I'm sure yellow lights work better to cut fog but the white light looks GREAT and really lights up the road in front of the vehicle. PICS coming soon.
I would also suggest changing the "lights on" timer to its maximum setting when you unlock the car to minimize the "on off" of the bulbs.


----------



## batmans (Aug 16, 2007)

make sure u angle the headlights so that the low beam aims just below the bottom of other cars windshield or rear glass.

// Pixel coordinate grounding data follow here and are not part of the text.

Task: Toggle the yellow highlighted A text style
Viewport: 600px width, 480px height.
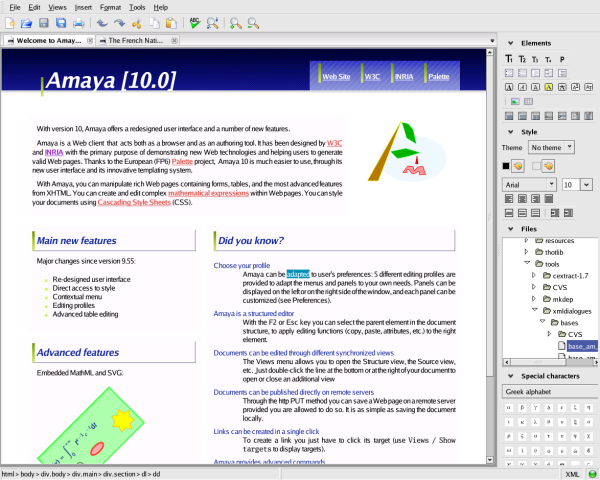Action: click(x=548, y=87)
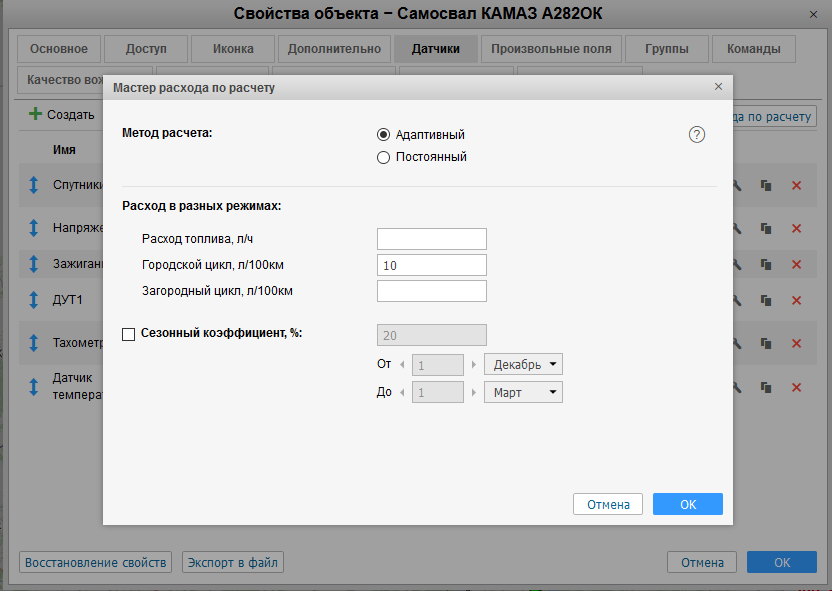This screenshot has height=591, width=832.
Task: Click Отмена in the calculation wizard dialog
Action: click(x=608, y=504)
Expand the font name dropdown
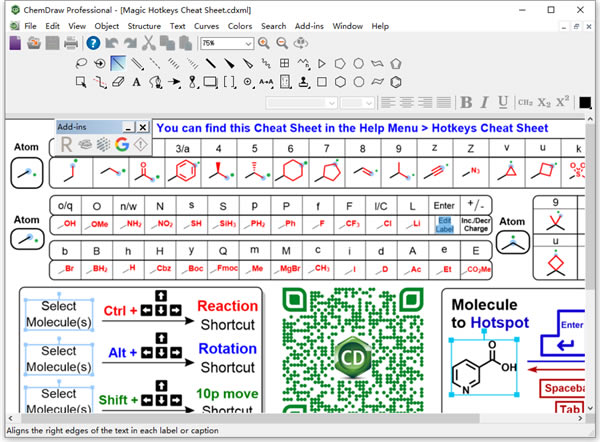This screenshot has width=600, height=442. (x=330, y=103)
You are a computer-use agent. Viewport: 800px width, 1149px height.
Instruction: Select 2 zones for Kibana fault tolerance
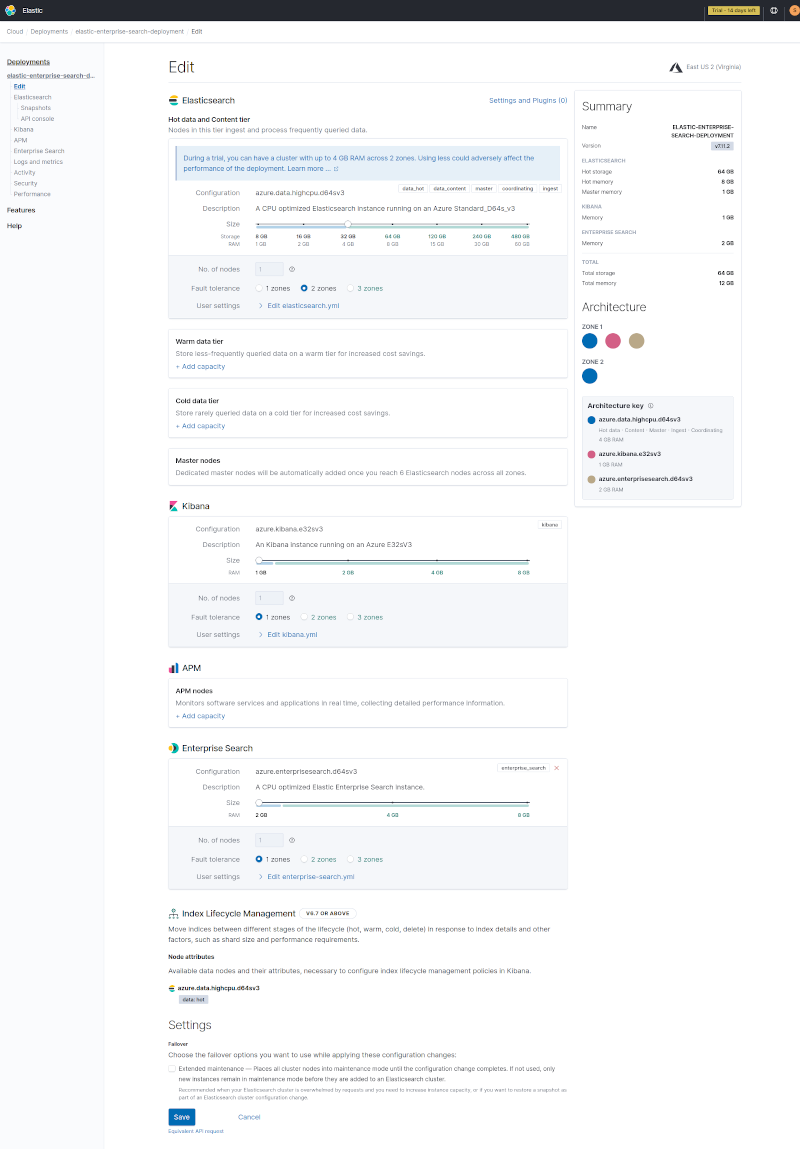[304, 618]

The factory light angle of the GTO is awfully low.......


----------



## InfinityExperience (Oct 14, 2009)

I'll definitely check this out tonight, the height seemed fine but its worth checking into. The very near ground is lit heavy by the fog lights but without them the viewing angle seemed to cover a good distance out front.


----------



## MJGTOWISH (Jun 15, 2006)

InfinityExperience said:


> I'll definitely check this out tonight, the height seemed fine but its worth checking into. The very near ground is lit heavy by the fog lights but without them the viewing angle seemed to cover a good distance out front.


*Also remember that the passenger side headlight should aim higher than the drivers side. the drivers side has to be dipped for oncoming traffic. I Will post a guide to aim your headlights properly *


----------



## MJGTOWISH (Jun 15, 2006)

*Step 1Time the job so that it's dark enough to see the headlight's glow clearly. Begin working at around twilight.

Step 2 Park the car on a flat level surface facing a wall or garage door. The parking surface must be long enough to allow you to park the front of vehicle 25 feet away from the wall or door, but park the front of the vehicle up close to the wall for the initial procedure.*









*

Step 3 Mark a center line on the wall. Extend a yardstick from the center line on the hood, to the wall or door. Make a vertical line on the wall with masking tape to mark the vehicle center.

Step 4 Take measurements for reference marks. Measure from the ground to the center of one headlight. Mark the wall two inches below that measurement with a horizontal stripe of tape that's as wide as the vehicle. Place a yardstick vertically in the center of front grill. Use the hood ornament for a guide. Measure from the center of a low beam headlight to the center of the yardstick. Measure that distance from the vertical center tape along the horizontal tape stripe. Mark the distance with small vertical strips of tape that cross the horizontal tape on both sides of the center line. 
Your wall marks will look similar to this: (----+-------|*------+----)










Step 5 Back up the car in a straight line until the headlights are 25 feet from the wall. Use a tape measure to mark the distance accurately. Be sure the driveway or parking surface does not slope up or down.

Step 6 Turn the low beam headlights on. Notice the glow from each lamp is lower on the left side than on the right. The flat line at the upper left of the glow is called the cutoff.









Step 7 Adjust the vertical aim of the beams. Use the vertical set screw over the center of the lamp to set the cutoff of each beam level with the horizontal tape line.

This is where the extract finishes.